Purpose of review: This review explores the evolving understanding of vascular dysfunction in systemic sclerosis (SSc), from early endothelial injury to clinical manifestations and emerging therapeutic strategies.

Recent findings: Endothelial cell (EC) injury, senescence, and endothelial-to-mesenchymal transition are central to SSc vasculopathy. Single-cell and spatial omics have revealed distinct EC subtypes and dysregulated pathways, including interferon signaling and chromatin remodeling. Immune-mediated damage, viral triggers, and autoantibodies contribute to vascular pathology. Clinically, complications such as Raynaud's phenomenon, digital ulcers, pulmonary arterial hypertension, and renal crisis drive morbidity and healthcare burden.
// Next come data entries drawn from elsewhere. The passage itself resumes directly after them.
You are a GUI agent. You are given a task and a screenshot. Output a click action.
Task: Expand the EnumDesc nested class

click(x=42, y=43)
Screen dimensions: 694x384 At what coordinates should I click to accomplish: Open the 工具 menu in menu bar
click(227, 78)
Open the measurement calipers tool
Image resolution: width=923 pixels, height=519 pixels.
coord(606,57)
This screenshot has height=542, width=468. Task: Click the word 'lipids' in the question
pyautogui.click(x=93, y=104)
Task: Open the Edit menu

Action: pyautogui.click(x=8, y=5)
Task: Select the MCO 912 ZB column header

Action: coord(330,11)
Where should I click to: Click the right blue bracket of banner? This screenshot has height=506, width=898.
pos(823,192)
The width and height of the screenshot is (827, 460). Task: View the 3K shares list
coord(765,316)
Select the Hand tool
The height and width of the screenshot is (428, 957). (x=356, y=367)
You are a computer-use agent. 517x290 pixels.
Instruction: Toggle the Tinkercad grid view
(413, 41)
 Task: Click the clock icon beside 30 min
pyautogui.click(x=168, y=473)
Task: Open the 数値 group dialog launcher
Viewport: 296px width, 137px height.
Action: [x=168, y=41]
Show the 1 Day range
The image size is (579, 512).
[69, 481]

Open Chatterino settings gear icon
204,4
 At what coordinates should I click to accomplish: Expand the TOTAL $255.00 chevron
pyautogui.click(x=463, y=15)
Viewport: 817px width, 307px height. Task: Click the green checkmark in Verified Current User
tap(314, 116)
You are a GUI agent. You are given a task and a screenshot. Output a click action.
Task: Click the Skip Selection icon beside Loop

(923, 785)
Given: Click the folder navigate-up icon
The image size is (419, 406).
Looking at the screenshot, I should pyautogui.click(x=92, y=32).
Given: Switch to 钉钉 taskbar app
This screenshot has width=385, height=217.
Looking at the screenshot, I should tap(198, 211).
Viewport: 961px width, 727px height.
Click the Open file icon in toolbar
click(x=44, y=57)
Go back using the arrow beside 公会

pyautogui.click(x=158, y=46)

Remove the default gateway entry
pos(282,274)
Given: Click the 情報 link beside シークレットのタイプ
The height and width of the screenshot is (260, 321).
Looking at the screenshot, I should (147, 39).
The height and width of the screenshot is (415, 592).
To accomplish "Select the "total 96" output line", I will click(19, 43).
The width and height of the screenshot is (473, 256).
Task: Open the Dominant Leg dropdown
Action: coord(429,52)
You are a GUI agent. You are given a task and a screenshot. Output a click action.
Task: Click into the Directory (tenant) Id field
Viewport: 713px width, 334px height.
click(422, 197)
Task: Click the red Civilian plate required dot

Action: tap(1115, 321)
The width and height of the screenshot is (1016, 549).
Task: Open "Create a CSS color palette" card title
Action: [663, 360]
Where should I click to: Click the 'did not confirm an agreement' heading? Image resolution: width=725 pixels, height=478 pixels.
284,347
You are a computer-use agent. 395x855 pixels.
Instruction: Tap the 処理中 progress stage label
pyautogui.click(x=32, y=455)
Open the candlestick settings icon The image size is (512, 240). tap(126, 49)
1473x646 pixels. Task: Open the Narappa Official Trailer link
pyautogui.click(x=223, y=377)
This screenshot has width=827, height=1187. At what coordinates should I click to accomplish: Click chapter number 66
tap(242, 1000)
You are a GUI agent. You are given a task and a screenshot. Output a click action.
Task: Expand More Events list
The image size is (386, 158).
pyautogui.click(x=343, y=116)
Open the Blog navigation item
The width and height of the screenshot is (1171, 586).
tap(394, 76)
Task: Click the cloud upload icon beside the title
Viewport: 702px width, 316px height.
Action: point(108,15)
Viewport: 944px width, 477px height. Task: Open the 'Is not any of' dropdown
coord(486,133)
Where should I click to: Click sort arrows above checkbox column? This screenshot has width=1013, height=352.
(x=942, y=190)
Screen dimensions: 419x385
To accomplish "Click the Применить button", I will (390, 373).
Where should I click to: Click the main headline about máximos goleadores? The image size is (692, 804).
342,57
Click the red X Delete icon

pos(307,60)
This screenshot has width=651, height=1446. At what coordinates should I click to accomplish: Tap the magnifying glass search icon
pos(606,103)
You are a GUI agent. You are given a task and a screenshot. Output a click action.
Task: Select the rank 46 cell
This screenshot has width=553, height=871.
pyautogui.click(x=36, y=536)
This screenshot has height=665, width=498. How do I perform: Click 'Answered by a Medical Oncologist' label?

Diagnostic tools such as nailfold capillaroscopy enable early detection of microvascular changes. Novel therapies including CAR-T therapy, JAK inhibitors, and complement blockade, are under investigation.

Summary: Vascular dysfunction is a hallmark of SSc and a key driver of disease progression. Advances in molecular profiling and imaging have improved our understanding of its mechanisms and opened new avenues for targeted intervention. Early diagnosis, biomarker-guided care, and multidisciplinary management are essential to improving outcomes.